However, freedom of expression organization Article 19 quoted someone at the radio station where Olmos García collaborated as saying that he had been “intercepted by municipal police” while on his way to the radio station early Sunday morning.

The person cited witnesses saying that Olmos García was taken away, the officers took his belongings.

“I imagine that they beat him and he starting running away. They got into the patrol car, followed him and ran him over. The version from neighbors is that they ran him over and then kicked him,” the person said.

A member of the radio station told Article 19 that late on the night of June 25, they were aware of “two trucks circling around the Normal (School) where the radio station is. They came as civilians, but we felt that they were the Federal Police. People gathered, they formed barricades. Then the matter died down. Our colleague never came.”

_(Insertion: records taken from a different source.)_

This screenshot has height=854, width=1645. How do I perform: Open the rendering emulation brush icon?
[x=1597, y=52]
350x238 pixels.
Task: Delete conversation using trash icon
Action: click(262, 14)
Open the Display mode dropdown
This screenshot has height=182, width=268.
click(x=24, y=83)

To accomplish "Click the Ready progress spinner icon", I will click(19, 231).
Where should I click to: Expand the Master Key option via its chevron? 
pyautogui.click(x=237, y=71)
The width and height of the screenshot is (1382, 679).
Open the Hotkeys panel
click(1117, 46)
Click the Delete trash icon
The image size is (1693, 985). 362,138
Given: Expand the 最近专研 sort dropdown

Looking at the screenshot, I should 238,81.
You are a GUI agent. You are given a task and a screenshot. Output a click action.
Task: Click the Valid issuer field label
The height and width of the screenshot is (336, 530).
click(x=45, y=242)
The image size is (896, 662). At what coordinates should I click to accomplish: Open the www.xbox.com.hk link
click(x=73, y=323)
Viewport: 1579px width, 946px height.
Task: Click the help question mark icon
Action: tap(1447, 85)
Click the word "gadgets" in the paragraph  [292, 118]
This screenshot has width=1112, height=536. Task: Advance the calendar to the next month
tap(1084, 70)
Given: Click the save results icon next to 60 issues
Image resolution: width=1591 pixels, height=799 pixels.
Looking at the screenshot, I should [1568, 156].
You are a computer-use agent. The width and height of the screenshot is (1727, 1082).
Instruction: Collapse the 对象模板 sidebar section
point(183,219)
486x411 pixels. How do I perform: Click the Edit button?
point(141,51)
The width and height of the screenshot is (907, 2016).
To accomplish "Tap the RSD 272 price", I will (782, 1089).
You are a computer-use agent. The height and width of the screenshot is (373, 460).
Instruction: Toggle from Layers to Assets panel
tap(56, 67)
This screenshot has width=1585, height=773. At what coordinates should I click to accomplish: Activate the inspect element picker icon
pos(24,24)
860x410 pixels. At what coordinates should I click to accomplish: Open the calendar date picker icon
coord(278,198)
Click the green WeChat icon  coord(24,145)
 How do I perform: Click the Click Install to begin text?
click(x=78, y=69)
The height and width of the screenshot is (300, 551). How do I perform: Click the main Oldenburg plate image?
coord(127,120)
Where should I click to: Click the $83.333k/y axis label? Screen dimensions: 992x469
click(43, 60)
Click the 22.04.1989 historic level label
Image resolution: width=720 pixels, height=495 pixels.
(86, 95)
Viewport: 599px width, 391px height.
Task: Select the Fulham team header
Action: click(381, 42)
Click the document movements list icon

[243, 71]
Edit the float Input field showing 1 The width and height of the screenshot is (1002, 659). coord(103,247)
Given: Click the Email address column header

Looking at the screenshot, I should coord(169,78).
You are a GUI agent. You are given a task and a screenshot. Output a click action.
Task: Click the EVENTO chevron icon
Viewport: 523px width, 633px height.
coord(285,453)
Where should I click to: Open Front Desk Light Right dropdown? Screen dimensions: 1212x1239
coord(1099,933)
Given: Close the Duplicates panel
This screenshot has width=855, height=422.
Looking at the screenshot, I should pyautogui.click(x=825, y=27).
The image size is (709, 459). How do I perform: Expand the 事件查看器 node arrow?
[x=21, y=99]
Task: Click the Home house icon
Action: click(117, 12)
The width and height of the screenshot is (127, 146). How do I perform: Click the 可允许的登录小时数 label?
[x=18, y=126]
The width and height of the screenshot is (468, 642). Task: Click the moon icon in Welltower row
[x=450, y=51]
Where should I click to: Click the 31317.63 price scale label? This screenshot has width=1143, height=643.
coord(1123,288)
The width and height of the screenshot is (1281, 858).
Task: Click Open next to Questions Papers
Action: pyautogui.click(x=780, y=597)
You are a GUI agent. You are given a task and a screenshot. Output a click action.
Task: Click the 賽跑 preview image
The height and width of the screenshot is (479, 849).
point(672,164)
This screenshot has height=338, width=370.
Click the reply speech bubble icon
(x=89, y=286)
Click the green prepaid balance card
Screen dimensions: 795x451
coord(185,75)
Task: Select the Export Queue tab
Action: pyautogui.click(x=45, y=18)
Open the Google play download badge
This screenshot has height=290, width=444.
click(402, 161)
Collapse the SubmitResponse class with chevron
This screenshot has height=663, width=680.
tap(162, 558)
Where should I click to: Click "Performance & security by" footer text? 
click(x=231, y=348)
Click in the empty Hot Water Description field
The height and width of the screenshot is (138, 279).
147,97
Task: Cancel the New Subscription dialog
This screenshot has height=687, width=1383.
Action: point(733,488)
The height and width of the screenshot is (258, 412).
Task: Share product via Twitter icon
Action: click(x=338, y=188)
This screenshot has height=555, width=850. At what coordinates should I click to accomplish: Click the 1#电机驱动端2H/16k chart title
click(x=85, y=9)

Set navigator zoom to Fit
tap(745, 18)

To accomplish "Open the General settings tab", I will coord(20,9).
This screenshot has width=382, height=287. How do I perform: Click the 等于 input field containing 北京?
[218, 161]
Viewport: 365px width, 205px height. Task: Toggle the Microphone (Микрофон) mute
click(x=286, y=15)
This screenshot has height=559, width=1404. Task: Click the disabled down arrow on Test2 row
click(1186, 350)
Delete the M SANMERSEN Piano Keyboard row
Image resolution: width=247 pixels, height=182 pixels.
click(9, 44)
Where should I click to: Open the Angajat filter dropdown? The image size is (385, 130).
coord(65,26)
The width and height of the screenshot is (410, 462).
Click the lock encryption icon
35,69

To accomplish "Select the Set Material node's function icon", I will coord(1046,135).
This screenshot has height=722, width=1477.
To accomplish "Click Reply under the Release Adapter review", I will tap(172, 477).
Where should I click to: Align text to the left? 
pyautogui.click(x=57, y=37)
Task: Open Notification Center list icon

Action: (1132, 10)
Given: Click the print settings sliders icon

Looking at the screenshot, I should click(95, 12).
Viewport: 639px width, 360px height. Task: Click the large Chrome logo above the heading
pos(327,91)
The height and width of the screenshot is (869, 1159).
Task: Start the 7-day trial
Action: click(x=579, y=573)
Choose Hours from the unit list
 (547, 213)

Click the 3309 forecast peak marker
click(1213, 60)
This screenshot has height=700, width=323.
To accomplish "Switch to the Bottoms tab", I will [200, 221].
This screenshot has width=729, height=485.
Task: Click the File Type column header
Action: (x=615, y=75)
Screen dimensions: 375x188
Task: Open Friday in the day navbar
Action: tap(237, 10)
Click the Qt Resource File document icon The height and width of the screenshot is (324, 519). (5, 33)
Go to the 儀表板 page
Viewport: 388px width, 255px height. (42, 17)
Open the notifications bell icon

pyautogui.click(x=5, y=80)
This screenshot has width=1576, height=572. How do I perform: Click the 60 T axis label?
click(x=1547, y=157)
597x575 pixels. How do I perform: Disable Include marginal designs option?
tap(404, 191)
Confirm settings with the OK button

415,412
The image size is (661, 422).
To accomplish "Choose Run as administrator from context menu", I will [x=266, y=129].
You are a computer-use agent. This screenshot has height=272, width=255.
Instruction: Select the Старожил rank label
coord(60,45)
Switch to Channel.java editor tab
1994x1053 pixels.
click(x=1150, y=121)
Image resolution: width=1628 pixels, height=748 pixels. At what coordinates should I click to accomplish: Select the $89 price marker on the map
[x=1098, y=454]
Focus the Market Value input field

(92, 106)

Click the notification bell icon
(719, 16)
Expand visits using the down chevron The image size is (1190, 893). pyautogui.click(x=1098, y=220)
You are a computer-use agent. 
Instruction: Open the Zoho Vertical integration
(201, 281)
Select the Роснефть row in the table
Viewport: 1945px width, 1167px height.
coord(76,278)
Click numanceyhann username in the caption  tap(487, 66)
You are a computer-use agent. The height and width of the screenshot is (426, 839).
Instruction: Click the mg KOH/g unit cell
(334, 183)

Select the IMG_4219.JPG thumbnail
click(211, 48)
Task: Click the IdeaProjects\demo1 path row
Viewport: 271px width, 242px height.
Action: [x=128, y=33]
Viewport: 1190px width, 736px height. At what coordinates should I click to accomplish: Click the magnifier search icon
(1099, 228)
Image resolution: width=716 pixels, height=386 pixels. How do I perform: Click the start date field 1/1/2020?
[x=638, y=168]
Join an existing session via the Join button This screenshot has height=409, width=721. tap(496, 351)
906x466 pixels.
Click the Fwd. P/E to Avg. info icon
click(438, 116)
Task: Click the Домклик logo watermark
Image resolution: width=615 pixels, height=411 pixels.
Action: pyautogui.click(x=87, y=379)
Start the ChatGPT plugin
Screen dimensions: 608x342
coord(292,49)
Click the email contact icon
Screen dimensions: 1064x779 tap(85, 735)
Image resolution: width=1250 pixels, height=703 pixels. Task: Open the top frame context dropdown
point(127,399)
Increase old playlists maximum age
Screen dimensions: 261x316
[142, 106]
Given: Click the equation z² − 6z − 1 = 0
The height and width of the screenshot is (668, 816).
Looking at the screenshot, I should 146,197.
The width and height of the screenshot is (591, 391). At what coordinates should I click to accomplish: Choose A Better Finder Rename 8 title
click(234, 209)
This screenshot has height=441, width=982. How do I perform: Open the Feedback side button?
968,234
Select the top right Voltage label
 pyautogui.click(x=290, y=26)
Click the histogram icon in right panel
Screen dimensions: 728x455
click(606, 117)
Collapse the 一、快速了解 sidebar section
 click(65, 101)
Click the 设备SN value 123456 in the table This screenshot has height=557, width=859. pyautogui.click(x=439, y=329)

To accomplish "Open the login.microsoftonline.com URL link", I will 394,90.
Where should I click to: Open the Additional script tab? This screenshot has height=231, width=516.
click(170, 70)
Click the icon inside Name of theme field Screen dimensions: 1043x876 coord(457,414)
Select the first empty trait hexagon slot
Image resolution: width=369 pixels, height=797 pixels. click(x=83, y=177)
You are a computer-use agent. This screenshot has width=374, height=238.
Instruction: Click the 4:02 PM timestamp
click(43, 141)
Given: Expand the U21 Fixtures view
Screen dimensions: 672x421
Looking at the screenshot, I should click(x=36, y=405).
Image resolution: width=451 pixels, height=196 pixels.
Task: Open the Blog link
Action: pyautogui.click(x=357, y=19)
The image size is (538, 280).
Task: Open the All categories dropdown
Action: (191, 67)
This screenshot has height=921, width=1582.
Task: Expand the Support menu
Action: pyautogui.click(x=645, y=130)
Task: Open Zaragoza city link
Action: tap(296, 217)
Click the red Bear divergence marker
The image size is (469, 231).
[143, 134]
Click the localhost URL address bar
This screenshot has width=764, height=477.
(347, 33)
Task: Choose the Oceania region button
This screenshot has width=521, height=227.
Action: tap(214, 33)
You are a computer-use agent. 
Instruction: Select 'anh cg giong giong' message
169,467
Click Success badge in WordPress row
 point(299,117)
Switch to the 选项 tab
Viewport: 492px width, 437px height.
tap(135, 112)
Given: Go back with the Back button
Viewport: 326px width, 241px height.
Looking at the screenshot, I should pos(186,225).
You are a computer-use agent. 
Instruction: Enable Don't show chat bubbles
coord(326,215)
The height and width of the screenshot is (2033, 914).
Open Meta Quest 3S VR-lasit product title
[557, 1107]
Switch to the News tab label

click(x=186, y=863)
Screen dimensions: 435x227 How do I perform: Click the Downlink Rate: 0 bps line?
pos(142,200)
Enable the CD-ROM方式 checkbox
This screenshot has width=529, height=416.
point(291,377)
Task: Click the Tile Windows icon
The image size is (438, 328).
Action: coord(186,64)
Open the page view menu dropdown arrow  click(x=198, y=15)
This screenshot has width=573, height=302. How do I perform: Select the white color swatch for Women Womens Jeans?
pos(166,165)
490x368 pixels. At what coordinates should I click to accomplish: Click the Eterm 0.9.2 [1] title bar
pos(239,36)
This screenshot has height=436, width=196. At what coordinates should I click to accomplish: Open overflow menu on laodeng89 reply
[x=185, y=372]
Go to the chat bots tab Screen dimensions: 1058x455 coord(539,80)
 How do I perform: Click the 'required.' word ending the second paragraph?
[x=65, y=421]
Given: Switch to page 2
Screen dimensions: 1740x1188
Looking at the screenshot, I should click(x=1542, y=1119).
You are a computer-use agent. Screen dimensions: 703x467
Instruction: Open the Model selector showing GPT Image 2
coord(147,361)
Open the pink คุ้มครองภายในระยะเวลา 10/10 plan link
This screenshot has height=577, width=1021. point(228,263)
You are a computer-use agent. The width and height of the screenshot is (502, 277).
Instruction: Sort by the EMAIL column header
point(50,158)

Olmos García was a radio host at Tu Un Ñuu Savi for the program “Pitaya negra” that transmitted from the Huajuapan Experimental Normal School and “addressed several social and cultural issues, including the struggle of peoples against mining and environmental protection,” according to Article 19. The station had been covering the teachers protests and subsequent violence in the state, the organization added.

According to the website for the radio station, it belongs to section 22 of the Coordinadora Nacional de Trabajadores de la Educación. The CNTE has been protesting in Oaxaca against educational reforms for weeks. On June 19 in Noxchixtlán, during authorities’ attempts to clear roadblocks set up by protestors, at least eight people died.

Proceso reported that the Defender of Human Rights of the People of Oaxaca (DDHPO for its acronym in Spanish) urged local authorities to investigate the case.

Quadratín reported that there have been both peaceful and violent protests of Olmos García’s death, including an attempt to destroy the monument in the city on which police said Olmos García was painting graffiti.

The mayor of Huajuapan de León said he took policemen off the streets due to threats, as reported by Milenio.

A press release from the city of Huajuapan de León announcing the death said a police officer had been detained and placed before prosecutors. It also called for order in the city.

According to Article 19, between June 17 and 21, there were 16 attacks against journalists in Oaxaca and Mexico City and 11 of these were carried out by “elements of public security.” The organization called for a thorough investigation and for authorities to prioritize Olmos García’s journalistic work as a line of investigation.